Can you repeat, word for word, the passage of the combinations text below that starts with "As you can see, both" and goes on through "the second event."?

- **DOCUMENT SEGMENT**
========================================================================
Combinations Formula

Reminder: The number of combinations of choosing k items from a set of n items is given by:

• nCk = n! / (k! * (n-k)!) where "!" denotes factorial.

Applying Combinations to Our Problem

1. Number of ways to choose 2 black balls out of 6:

   • 6C2 = 6! / (2! * 4!) = (6 * 5) / (2 * 1) = 15

2. Number of ways to choose any 2 balls out of 10:

   • 10C2 = 10! / (2! * 8!) = (10 * 9) / (2 * 1) = 45

3. Probability of choosing 2 black balls:

   • P(Two black balls) = (Number of ways to choose 2 black balls) / (Total number of ways to choose 2 balls) = 15 / 45 = 1 / 3 ≈ 0.3333 or 33.33%

As you can see, both methods lead to the same answer. Choosing the right approach sometimes depend on the context.

Key Concepts Revisited

Let's make sure we've nailed down the core concepts used in solving this probability puzzle.

Conditional Probability

Conditional probability is the probability of an event occurring, given that another event has already occurred. It's written as P(A | B), which reads as "the probability of A given B." In our problem, we needed to calculate the probability of drawing a second black ball, given that the first ball drawn was black. This is a classic example of conditional probability because the first event changes the conditions for the second event.

Independent vs. Dependent Events

It's also crucial to understand the difference between independent and dependent events.

• Independent Events: The outcome of one event does not affect the outcome of the other event. For example, flipping a coin twice – the result of the first flip doesn't change the probabilities of the second flip.
• Dependent Events: The outcome of one event does affect the outcome of the other event. Our ball-drawing problem is a perfect example of dependent events because removing the first ball changes the composition of the remaining balls.
========================================================================
- **DATA TO EXAMINE**
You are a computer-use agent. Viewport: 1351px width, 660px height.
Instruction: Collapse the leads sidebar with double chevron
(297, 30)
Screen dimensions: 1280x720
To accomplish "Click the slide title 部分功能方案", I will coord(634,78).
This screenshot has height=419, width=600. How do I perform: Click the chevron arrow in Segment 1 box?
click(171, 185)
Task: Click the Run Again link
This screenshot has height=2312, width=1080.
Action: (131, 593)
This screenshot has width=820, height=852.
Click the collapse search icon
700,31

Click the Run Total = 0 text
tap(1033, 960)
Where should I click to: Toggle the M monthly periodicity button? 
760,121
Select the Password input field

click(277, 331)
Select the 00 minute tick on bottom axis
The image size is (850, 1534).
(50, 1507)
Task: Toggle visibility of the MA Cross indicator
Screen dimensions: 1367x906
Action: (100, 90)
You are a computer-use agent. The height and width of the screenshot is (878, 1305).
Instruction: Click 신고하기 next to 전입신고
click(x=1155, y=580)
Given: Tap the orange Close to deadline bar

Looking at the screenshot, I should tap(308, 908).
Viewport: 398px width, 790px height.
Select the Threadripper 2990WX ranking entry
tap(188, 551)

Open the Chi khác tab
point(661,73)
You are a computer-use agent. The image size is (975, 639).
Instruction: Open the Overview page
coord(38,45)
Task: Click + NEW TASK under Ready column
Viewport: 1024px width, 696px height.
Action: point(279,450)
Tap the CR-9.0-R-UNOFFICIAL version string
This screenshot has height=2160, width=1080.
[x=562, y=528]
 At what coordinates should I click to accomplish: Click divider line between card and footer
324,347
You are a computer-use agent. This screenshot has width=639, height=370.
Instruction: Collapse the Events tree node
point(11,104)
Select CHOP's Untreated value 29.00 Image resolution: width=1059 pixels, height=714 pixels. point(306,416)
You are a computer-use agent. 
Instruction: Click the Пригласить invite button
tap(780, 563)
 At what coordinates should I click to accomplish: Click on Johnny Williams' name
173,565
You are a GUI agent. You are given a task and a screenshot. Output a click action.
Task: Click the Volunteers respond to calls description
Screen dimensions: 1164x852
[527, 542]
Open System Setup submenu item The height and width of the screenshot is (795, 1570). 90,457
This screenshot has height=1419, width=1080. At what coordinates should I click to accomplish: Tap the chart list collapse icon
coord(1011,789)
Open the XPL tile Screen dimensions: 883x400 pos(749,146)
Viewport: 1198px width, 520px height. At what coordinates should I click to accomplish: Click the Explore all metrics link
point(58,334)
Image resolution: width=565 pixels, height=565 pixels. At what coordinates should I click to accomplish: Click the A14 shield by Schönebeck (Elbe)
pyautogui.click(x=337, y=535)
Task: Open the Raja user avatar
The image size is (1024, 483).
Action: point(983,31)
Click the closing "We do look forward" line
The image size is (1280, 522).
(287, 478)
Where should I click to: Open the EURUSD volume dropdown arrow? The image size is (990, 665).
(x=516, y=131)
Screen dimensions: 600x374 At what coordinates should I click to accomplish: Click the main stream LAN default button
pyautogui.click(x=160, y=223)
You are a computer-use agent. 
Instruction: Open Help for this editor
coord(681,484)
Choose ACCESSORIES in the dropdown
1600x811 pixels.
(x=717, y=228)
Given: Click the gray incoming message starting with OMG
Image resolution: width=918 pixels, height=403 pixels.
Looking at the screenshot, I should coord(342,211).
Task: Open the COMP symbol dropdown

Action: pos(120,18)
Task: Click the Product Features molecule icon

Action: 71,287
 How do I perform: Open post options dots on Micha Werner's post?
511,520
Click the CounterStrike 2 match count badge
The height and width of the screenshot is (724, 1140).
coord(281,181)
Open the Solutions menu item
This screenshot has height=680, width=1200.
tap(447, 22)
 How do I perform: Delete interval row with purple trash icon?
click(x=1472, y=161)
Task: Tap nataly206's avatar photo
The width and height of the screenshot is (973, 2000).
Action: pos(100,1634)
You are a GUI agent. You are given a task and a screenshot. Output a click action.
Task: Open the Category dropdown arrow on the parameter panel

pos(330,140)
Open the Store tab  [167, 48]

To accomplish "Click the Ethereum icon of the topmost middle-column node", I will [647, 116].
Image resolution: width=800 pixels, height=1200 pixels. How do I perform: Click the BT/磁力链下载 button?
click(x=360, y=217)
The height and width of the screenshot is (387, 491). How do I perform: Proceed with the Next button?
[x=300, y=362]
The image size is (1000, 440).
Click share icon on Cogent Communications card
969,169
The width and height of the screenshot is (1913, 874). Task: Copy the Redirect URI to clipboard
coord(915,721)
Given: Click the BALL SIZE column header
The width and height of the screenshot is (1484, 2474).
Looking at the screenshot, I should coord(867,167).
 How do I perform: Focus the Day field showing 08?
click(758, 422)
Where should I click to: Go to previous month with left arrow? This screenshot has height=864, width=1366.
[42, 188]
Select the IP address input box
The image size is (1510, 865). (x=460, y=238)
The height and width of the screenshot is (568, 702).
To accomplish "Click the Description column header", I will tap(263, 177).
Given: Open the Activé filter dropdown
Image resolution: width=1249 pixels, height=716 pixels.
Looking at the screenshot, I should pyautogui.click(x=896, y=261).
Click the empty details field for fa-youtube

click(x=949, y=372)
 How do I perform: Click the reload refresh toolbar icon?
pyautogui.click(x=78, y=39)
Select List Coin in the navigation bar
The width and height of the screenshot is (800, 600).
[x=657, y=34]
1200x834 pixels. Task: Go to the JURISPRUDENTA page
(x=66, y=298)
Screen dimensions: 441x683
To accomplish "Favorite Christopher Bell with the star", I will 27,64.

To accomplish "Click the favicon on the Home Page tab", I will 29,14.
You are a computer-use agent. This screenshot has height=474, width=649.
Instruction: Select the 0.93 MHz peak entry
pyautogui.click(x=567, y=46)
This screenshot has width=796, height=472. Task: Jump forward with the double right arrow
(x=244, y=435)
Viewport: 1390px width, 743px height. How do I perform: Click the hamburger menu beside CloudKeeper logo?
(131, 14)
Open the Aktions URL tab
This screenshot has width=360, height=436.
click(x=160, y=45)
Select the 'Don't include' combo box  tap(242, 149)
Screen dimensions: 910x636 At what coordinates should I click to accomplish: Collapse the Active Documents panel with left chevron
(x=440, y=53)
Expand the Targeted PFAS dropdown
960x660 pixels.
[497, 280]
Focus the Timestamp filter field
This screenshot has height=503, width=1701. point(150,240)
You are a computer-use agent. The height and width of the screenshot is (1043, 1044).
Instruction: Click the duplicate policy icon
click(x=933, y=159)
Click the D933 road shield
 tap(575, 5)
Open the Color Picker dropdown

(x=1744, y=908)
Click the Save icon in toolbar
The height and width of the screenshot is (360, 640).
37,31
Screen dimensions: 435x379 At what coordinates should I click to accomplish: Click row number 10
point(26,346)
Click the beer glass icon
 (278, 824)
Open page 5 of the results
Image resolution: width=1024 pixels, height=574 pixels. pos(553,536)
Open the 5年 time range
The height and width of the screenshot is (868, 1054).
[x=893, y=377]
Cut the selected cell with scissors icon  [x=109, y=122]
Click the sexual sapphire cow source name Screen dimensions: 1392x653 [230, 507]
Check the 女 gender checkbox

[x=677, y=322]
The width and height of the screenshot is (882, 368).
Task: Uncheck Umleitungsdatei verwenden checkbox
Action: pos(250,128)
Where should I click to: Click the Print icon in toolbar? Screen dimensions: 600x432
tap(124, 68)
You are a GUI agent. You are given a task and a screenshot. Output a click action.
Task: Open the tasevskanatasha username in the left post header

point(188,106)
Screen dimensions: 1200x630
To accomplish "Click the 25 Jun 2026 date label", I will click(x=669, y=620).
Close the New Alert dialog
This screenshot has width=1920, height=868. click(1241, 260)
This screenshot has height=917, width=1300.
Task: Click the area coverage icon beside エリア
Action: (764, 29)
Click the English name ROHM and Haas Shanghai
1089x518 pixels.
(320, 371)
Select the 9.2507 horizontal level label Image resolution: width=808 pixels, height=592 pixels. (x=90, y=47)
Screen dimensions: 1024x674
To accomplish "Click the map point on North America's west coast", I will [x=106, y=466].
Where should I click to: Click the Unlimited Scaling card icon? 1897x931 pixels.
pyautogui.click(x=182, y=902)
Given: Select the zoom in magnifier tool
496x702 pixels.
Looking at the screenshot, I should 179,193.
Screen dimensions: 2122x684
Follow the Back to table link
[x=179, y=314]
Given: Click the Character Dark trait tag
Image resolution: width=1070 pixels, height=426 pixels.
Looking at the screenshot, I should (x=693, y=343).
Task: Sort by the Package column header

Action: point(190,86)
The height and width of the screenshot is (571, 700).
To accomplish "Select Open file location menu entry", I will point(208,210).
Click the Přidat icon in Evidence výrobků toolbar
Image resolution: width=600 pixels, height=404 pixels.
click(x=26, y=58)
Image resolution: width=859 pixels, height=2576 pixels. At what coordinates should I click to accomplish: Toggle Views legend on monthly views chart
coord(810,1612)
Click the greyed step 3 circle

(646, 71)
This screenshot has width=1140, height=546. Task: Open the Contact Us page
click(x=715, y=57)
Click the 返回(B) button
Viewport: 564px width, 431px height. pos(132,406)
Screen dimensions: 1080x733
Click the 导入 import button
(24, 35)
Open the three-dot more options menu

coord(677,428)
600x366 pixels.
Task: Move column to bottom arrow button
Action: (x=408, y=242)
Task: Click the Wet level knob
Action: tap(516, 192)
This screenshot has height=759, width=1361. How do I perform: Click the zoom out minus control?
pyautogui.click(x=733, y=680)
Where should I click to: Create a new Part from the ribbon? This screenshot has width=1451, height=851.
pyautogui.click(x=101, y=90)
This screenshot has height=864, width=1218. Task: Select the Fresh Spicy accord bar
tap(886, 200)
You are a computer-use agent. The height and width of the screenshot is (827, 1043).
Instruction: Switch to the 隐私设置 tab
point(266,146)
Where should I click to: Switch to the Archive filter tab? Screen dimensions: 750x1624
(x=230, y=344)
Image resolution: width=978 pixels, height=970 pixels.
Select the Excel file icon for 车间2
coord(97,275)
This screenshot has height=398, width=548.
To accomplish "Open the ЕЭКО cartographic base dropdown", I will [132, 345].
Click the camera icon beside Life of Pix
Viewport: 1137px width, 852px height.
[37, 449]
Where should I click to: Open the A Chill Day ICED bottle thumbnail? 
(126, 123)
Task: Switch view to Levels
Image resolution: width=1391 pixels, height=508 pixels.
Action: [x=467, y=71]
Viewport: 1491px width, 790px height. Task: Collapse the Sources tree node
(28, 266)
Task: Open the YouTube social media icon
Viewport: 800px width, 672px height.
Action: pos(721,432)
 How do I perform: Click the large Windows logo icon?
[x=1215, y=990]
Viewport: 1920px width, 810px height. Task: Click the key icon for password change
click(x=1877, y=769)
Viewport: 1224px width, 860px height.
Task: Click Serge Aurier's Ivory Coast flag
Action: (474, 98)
========================================================================
- **TASK RESULT**
As you can see, both methods lead to the same answer. Choosing the right approach sometimes depend on the context.

Key Concepts Revisited

Let's make sure we've nailed down the core concepts used in solving this probability puzzle.

Conditional Probability

Conditional probability is the probability of an event occurring, given that another event has already occurred. It's written as P(A | B), which reads as "the probability of A given B." In our problem, we needed to calculate the probability of drawing a second black ball, given that the first ball drawn was black. This is a classic example of conditional probability because the first event changes the conditions for the second event.